ABSTRACT This paper studies privacy‐preserving bumpless‐transfer control for Markov switching power systems under hard state and input constraints. A single‐machine infinite‐bus system subject to random operating‐condition changes is modeled as a constrained Markov switching system, and its state information is transmitted through a masking‐noise‐based encryption–decryption interface. To handle both stochastic mode transitions and privacy‐induced perturbations, a privacy‐preserving bumpless‐transfer model predictive control (PPBT‐MPC) scheme is developed. The controller employs a mode‐time dependent gain schedule to distribute gain adjustment over a finite transition window, so that abrupt control changes at switching instants can be suppressed even when deterministic dwell times are unavailable.

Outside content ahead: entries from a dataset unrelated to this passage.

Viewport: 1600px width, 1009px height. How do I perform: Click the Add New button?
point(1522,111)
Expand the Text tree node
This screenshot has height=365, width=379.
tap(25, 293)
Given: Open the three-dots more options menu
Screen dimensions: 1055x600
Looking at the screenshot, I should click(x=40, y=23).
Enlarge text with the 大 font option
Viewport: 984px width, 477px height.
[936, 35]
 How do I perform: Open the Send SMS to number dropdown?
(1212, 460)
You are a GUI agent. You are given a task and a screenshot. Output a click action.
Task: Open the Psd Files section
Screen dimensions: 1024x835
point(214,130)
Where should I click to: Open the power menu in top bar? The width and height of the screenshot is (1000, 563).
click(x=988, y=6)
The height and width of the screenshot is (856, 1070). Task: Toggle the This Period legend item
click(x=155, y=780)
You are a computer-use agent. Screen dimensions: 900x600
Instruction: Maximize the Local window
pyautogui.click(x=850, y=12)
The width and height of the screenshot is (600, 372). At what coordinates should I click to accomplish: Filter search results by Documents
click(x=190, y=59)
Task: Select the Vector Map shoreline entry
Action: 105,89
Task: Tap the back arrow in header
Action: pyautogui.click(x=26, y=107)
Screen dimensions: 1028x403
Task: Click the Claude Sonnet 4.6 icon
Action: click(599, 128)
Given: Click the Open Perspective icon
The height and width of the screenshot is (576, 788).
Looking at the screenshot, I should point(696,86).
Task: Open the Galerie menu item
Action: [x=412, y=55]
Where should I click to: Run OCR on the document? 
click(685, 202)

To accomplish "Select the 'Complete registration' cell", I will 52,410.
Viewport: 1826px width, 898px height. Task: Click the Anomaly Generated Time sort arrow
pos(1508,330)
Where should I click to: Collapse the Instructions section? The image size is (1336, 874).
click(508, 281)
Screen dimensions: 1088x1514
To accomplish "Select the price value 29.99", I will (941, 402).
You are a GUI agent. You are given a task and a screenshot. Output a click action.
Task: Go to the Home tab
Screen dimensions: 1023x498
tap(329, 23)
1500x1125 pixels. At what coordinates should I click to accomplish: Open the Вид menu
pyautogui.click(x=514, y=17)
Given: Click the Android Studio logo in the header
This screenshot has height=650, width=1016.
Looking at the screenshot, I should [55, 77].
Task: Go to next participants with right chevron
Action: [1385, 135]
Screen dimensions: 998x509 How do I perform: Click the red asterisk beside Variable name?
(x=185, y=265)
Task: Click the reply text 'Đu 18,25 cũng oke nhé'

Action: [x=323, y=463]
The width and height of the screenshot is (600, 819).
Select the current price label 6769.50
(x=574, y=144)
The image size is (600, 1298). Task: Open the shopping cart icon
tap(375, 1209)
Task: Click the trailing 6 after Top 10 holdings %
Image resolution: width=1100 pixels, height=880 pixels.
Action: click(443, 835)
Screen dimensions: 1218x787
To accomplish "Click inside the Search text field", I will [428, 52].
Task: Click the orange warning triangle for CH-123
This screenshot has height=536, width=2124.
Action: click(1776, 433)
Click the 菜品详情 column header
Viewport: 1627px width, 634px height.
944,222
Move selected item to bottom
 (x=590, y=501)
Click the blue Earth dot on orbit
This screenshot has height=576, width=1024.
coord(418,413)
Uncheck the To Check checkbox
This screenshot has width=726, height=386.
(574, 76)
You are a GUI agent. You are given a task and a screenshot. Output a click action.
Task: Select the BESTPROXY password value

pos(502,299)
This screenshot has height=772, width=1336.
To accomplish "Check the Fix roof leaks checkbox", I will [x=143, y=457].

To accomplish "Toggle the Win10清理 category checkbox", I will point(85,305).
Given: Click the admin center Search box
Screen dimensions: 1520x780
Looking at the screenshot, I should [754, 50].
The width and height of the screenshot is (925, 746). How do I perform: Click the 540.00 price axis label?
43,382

The controller synthesis is cast as a convex semidefinite program, in which the disturbance bound induced by the masking mechanism is incorporated into the Lyapunov conditions, tightened state/input constraints, and bump‐related inequalities. It is shown that the resulting closed‐loop system is recursively feasible, that the decrypted‐state dynamics are mean‐square practically stable, and that the true physical state admits an explicit ultimate bound determined by the privacy‐noise level. Simulations on a Markov switching single‐machine infinite‐bus system show that the proposed method yields smoother control transitions and stronger resistance to state reconstruction by an unauthorized observer than representative baseline controllers.